> SOURCE EXCERPT:
##########

In this report, we conduct an exploratory data analysis of a data set from the NYC Data Transparency Initiative. They maintain a database of complaints that fall within the Civilian Complain Review Board (CCRB), an independent municipal agency. Our objective is to identify interesting patterns and trends within the data that may be indicative of large scale trends.
The following figure shows number of complaints by year:
df <- read_excel("/Users/Himanshu/Desktop/ccrb_datatransparencyinitiative.xlsx")
## Warning in strptime(x, format, tz = tz): unknown timezone 'zone/tz/2018c.
## 1.0/zoneinfo/America/New_York'
ggplot(data = df, aes(x = `Received Year`, fill=`Received Year`)) +
geom_histogram(stat = 'count') +
labs(title="Complaints by Year", x="Received Year", y="Number of Complaints") +
theme(legend.position = "right") +
scale_fill_discrete(name="Received Year")
## Warning: Ignoring unknown parameters: binwidth, bins, pad
The following figure shows full investigations by year:
df <- read_excel("/Users/Himanshu/Desktop/ccrb_datatransparencyinitiative.xlsx")

##########

> SOURCE DATA:
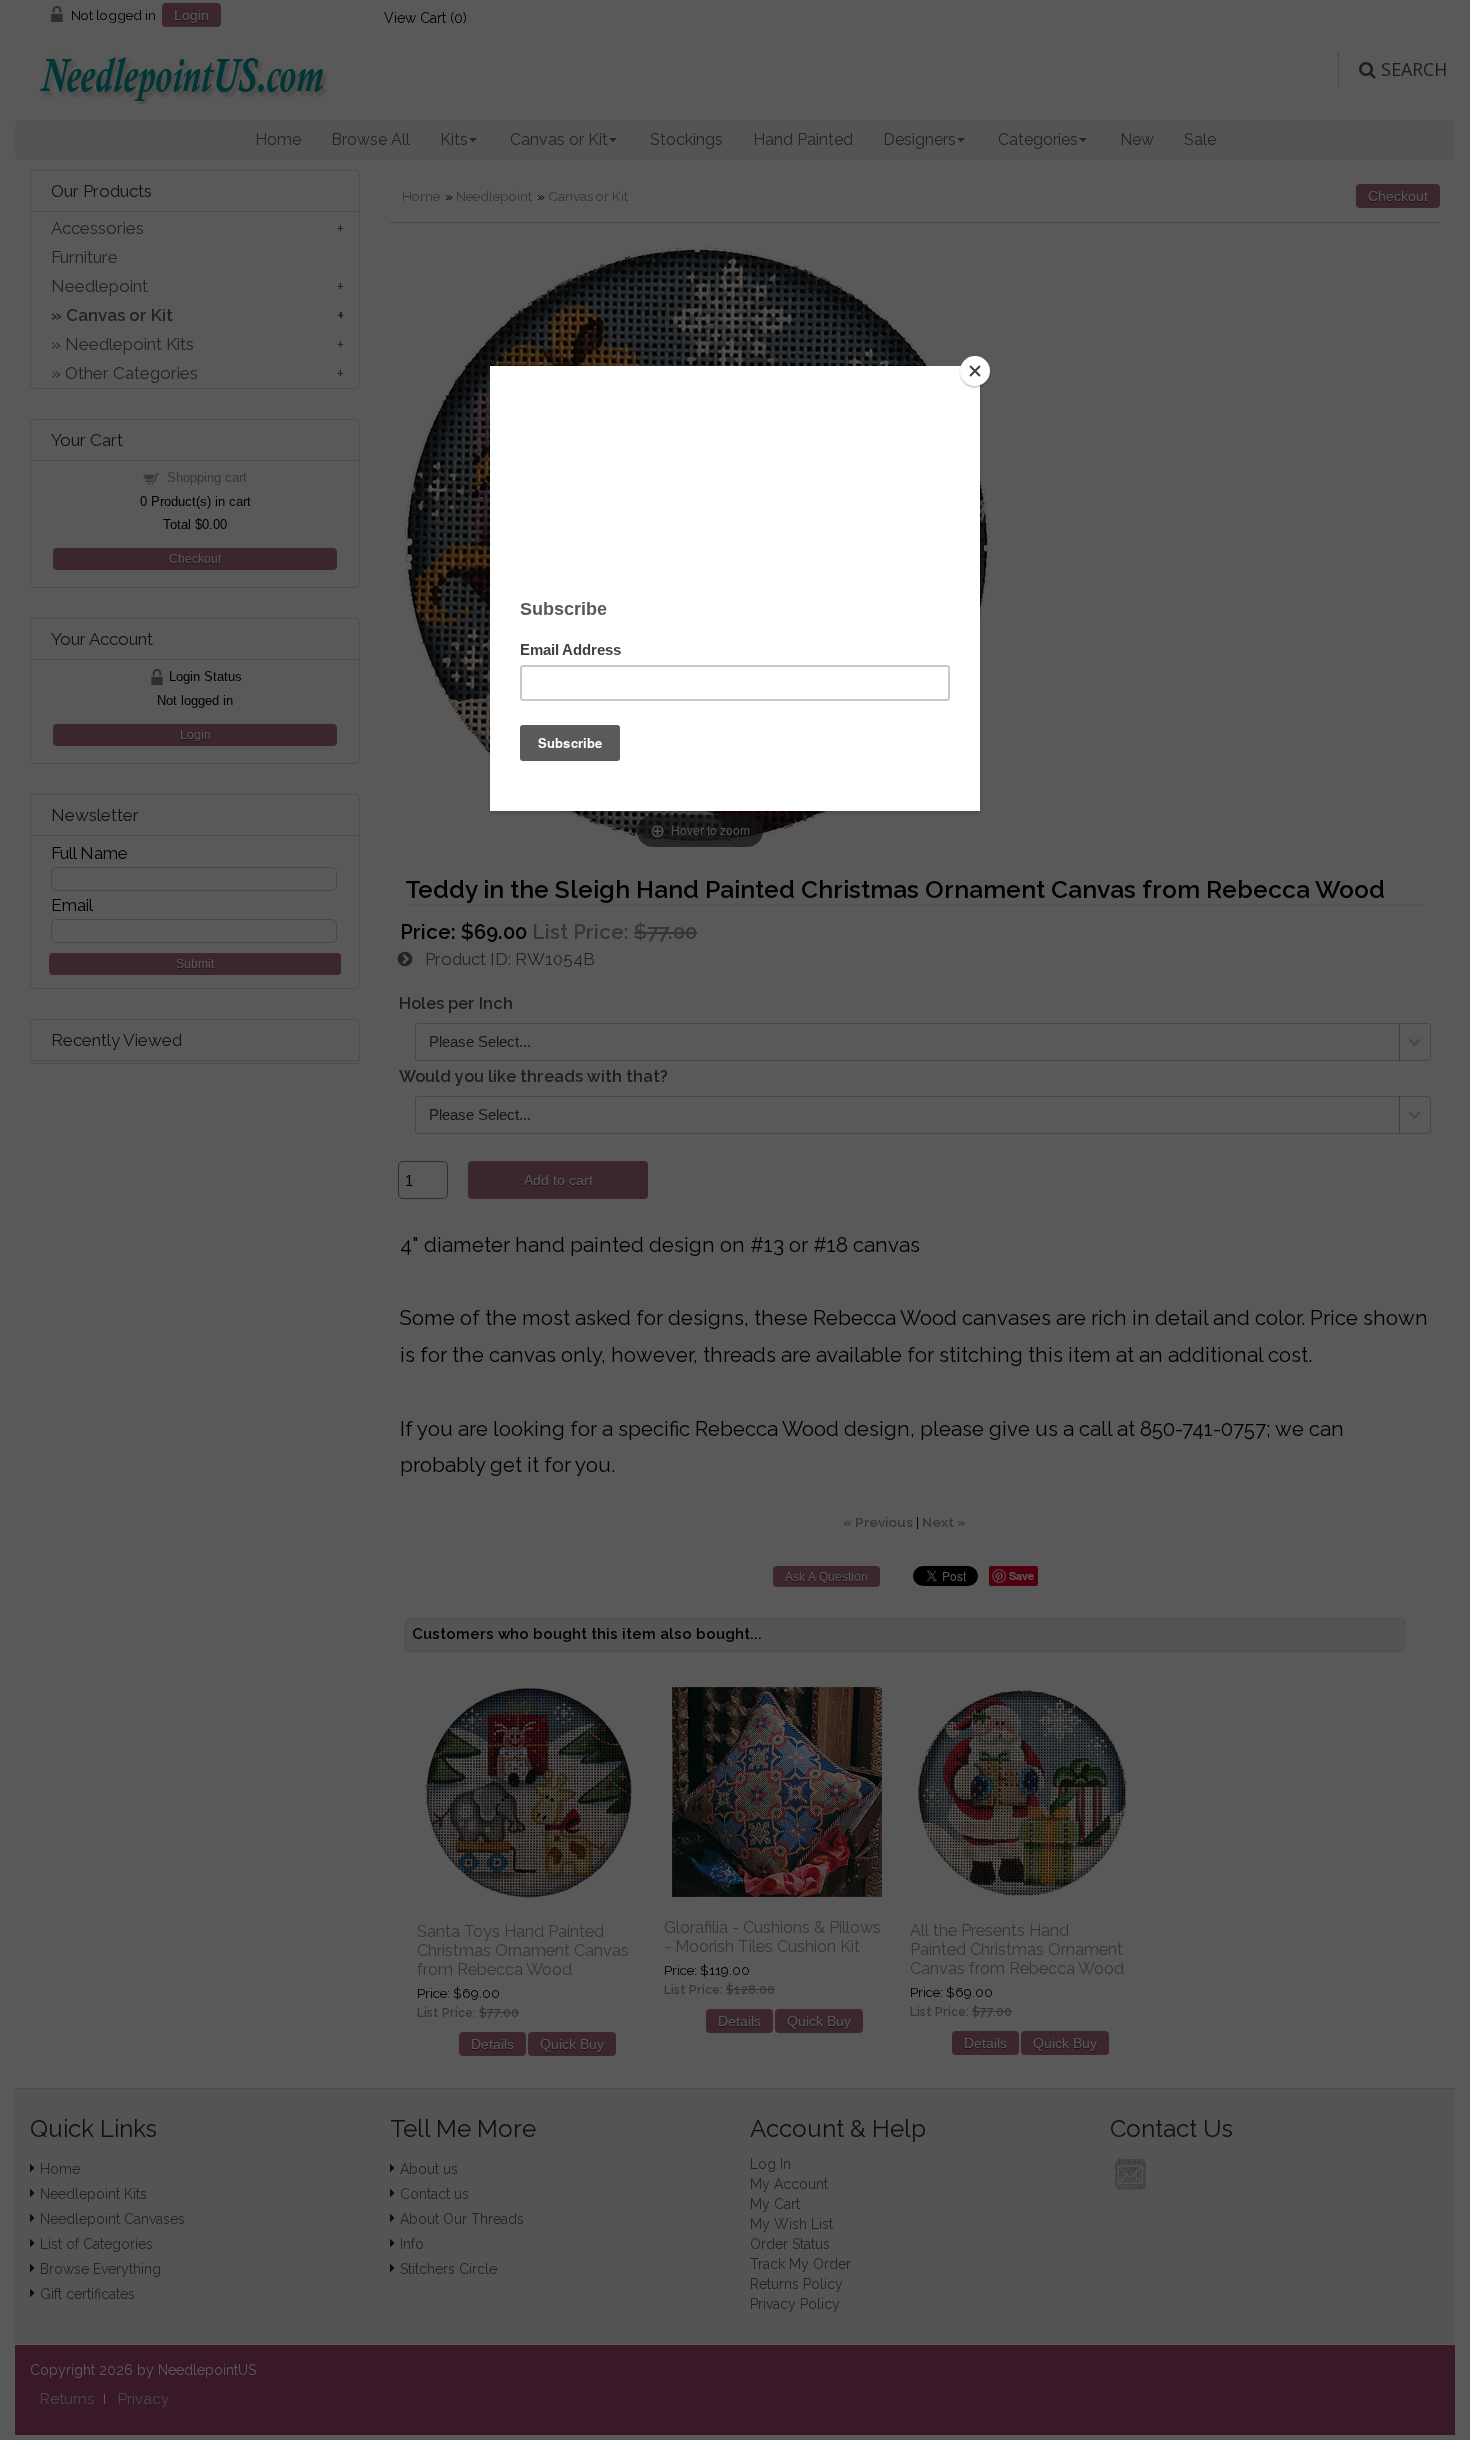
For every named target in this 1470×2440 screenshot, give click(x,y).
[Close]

##########

Please answer these questions using the CCRB complaints report.
(a) How does the report describe the Civilian Complain Review Board?
(b) Which column is mapped to the x-axis in the "Complaints by Year" plot?
(c) Which parameters does the warning say are being ignored?
The material comes from a separate source, unrelated to the CCRB complaints report.

> RESULT OF THE EXERCISE:
(a) An independent municipal agency.
(b) `Received Year`.
(c) binwidth, bins, and pad.